Start Data provided

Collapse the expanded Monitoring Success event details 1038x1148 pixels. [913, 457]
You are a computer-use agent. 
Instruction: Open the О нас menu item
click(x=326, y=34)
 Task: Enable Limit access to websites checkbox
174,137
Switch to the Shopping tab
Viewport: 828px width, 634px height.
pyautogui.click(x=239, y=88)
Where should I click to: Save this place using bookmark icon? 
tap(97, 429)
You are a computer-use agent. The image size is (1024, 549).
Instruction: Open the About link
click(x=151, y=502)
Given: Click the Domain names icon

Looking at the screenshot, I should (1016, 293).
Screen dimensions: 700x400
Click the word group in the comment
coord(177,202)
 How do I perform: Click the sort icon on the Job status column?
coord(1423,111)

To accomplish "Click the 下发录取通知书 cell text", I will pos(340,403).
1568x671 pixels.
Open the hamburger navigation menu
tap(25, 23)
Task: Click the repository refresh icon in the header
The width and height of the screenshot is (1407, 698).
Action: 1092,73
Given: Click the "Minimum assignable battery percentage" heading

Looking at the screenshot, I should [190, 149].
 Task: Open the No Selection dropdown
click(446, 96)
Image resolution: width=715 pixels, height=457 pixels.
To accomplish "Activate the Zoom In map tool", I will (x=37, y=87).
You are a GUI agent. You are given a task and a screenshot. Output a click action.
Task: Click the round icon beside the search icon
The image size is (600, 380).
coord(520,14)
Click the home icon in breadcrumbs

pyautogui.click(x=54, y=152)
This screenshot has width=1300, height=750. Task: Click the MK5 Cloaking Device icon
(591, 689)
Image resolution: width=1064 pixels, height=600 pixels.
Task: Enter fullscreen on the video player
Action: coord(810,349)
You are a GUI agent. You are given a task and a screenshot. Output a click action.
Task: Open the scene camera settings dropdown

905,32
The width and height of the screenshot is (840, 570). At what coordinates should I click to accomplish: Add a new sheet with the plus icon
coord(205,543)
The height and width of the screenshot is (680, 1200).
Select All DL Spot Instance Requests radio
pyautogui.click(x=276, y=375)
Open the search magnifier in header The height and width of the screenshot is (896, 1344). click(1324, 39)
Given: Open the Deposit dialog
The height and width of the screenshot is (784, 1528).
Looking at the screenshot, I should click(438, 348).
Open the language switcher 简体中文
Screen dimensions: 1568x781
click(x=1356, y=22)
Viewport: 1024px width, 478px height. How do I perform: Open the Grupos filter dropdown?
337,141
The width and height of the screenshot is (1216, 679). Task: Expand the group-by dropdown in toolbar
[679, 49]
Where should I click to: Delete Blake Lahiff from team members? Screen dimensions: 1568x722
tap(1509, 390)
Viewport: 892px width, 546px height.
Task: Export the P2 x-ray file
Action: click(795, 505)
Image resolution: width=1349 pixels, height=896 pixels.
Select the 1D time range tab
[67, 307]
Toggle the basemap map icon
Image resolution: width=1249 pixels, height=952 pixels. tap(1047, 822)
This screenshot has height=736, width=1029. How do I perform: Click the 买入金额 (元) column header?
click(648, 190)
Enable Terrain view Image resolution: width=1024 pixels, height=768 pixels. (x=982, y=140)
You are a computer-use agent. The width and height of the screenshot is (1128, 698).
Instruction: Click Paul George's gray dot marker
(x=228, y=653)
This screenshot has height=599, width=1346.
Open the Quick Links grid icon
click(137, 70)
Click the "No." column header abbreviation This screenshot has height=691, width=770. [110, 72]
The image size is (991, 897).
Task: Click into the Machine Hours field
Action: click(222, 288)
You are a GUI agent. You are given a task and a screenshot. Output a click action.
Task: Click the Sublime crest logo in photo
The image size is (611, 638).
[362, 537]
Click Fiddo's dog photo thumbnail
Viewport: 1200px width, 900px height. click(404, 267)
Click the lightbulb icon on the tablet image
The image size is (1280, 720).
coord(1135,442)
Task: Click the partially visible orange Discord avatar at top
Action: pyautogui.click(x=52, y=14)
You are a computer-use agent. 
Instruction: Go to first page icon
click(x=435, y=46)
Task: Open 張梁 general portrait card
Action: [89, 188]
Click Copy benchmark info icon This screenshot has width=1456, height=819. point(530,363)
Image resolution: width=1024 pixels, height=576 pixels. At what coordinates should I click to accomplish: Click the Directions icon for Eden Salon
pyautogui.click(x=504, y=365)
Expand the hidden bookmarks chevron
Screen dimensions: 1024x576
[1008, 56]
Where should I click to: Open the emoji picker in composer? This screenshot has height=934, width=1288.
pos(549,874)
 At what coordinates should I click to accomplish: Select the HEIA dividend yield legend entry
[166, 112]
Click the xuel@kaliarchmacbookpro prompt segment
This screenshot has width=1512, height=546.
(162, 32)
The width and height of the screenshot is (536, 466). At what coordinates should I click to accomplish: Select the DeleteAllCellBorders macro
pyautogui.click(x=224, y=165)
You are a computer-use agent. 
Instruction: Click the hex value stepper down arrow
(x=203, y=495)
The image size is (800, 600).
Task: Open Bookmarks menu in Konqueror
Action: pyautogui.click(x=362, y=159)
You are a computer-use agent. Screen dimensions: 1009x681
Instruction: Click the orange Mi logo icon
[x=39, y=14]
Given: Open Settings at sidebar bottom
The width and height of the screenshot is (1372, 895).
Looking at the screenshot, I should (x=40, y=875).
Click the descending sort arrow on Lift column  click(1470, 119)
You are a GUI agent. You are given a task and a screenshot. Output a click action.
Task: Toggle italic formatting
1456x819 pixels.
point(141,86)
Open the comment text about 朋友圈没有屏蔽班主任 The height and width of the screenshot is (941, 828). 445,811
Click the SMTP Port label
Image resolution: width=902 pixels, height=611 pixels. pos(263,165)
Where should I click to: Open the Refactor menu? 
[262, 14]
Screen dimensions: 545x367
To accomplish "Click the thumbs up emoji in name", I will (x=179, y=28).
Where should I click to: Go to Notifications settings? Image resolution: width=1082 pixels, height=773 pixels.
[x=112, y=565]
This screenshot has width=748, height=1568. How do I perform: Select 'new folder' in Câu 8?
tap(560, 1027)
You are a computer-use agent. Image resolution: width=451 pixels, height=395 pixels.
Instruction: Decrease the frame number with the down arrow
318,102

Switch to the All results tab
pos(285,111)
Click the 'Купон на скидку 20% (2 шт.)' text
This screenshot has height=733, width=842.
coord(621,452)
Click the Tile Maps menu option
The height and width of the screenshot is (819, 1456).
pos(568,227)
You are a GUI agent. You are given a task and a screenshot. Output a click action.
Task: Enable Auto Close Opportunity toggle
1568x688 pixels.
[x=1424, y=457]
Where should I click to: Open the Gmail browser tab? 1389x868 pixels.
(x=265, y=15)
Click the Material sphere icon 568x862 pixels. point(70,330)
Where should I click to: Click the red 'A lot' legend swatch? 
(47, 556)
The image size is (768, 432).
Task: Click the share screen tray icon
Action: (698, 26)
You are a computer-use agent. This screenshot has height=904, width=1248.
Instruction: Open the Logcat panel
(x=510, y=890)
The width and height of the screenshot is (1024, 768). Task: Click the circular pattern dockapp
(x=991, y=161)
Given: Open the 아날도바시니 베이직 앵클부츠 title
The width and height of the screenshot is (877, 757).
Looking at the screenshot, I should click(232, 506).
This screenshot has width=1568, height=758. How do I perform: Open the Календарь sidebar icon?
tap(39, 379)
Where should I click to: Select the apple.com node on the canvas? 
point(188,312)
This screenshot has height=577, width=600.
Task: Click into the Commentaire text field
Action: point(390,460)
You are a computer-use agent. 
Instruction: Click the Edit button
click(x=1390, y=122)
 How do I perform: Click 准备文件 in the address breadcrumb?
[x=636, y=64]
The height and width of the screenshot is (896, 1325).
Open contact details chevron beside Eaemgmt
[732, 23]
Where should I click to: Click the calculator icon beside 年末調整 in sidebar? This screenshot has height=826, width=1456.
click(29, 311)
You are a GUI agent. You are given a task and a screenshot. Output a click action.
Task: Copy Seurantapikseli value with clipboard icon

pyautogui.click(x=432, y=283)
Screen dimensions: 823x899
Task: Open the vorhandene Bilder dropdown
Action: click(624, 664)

End Data provided

* Work instructions *
Can you give the records again, starting at the line that has "Screen dimensions: 700x400" and stopping after the line that has "I will pos(340,403).", with every coordinate in the answers multiplied by 1.15 and rounded to a whole number, halves up? Keep the requests and all other lines in that span unchanged.

* Output for this exercise *
Screen dimensions: 700x400
Click the word group in the comment
coord(204,232)
 How do I perform: Click the sort icon on the Job status column?
coord(1636,128)

To accomplish "Click the 下发录取通知书 cell text", I will pos(391,463).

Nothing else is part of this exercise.